The moment I decided to take my pain and grief into the public eye, I made a promise to myself and to the unknown people who might read it. The promise was this:
No matter what my thoughts are, what words it takes to express myself, wherever the journey through this darkness may go, I won't sugarcoat how I feel or think. I accept nothing less than total honesty, even if it's raw, painful, uncomfortable.
Some of my thoughts, like those in this post, may cause someone to fear I'll do something there is no returning from, death. I hope by explaining this now, it will allow you to read my words without fear, and most importantly, read to the end. I know I'm not the only one who is weighted down with grief to think these thoughts. I know other people feel like I do. I want other people to know it's ok to feel and think dark thoughts.
I want to stress that while there's nothing wrong in thinking and feeling these things, it is a thin line to walk. If you are grieving, or have a loved one who is grieving, in some cases professional help may be needed. I know myself, have walked a very dark and lonely road for the majority of my life. Dark thoughts are a comfortable companion for me. I have put together a "Grief Resources" page, found at the top of the blog, for anyone who needs it. I will continue adding to it as I come across things I think will help others, as well as those things that have helped me. I'd be happy to add links or anything else you feel will help other who are grieving the loss of a loved one.
J put this on FB one day: "p w/out c = empty shell, j w/out k = incomplete alphabet." My alphabet is incomplete now. Feeling incomplete doesn't begin to describe how I feel. It's more accurate to say devastated, had my heart ripped from my chest, plunged into darkness. Those are the ones that come to mind right this second.

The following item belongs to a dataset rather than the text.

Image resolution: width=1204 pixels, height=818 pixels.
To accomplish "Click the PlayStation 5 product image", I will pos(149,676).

Since the day he died, I've wanted to die. A few times over the last month I've plotted ways I could die. I feel like death has invaded every fiber of my being. There is no life without him. I just exist, I'm not living. Before anyone begins to believe I'm suicidal, let me assure you I'm not.
J and I were very matter-of-fact about death and dying. We weren't afraid of it. We joked about it, which caused some people over the course of our lives, apart and together, to call us morbid. For most of J's life, death was his companion.

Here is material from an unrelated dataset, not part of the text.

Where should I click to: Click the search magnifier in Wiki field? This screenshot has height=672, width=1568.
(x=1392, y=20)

He had a disease called Duchenne Muscular Dystrophy. It's a form of MD that affects mostly boys and is passed to them by their mothers. Females are typically carriers who don't develop the disease themselves. Boys who have DMD usually don't live past the age of 20. It affects the muscles and the ability to make them contract. To learn more, please click on the "DMD Resources" tab found at the top of the blog.
J's death was very sudden and it wasn't caused by DMD. Something went horribly wrong minutes after the doctor at the hospital drained a small amount of fluid from his right lung. His blood pressure skyrocketed, his heart stopped, and they were unable to get it started again.
He outlived all expectations. It's rare for those with DMD to live into their 30s, much less make it to 40 years old. He died two weeks before his 36th birthday, which would have been November 12th. We'll never know how old he would have been before DMD took its toll.
A few days ago, after a night of dark thoughts and a lot of tears, once again wishing for death, something occurred to me. He would be so pissed at me if I died. He would not be happy to see me, to be with me. J fought every day since he was 8 years old to live, to keep going, to embrace life despite what DMD did to his body and the pain it caused him.
Even thinking the thoughts running through my head all of a sudden felt like a betrayal of all J stood for, all his life stood for. Many times we talked about his death, talking when not if it would happen. At one time or another we both expressed how we felt there would be no life without the other. He told me I gave him something to live for. During one conversation a few months ago he asked me to promise him something. He said to me: "promise me something, that you won't quit on life." I said to him, "I promise." He said to me, "I'll love you even after I'm gone, forever."
Any promise I made to him, I followed through. I never broke a promise to anyone, but especially not to him. So, to honor his life, his memory, all that we shared together, I will continue to breathe, to have a heartbeat. It's still too soon to say I'm going to live. Living, to me, is the act of enjoying life, being happy, looking forward to each new day and the sights and sounds that come with it.
Right now, in this moment, I continue to exist. Grief and death my companions as I go through the motions every day. My heart broken, torn to shreads and bleeding over losing my best friend, my life mate. The landscape of my life has changed forever. It'll never be the same without him here by me. One day I'll begin to live again. I will find the strength he gave me to get through my rough days. I can still live for him, live because of him, just not right now with grief, pain and tears so near the surface.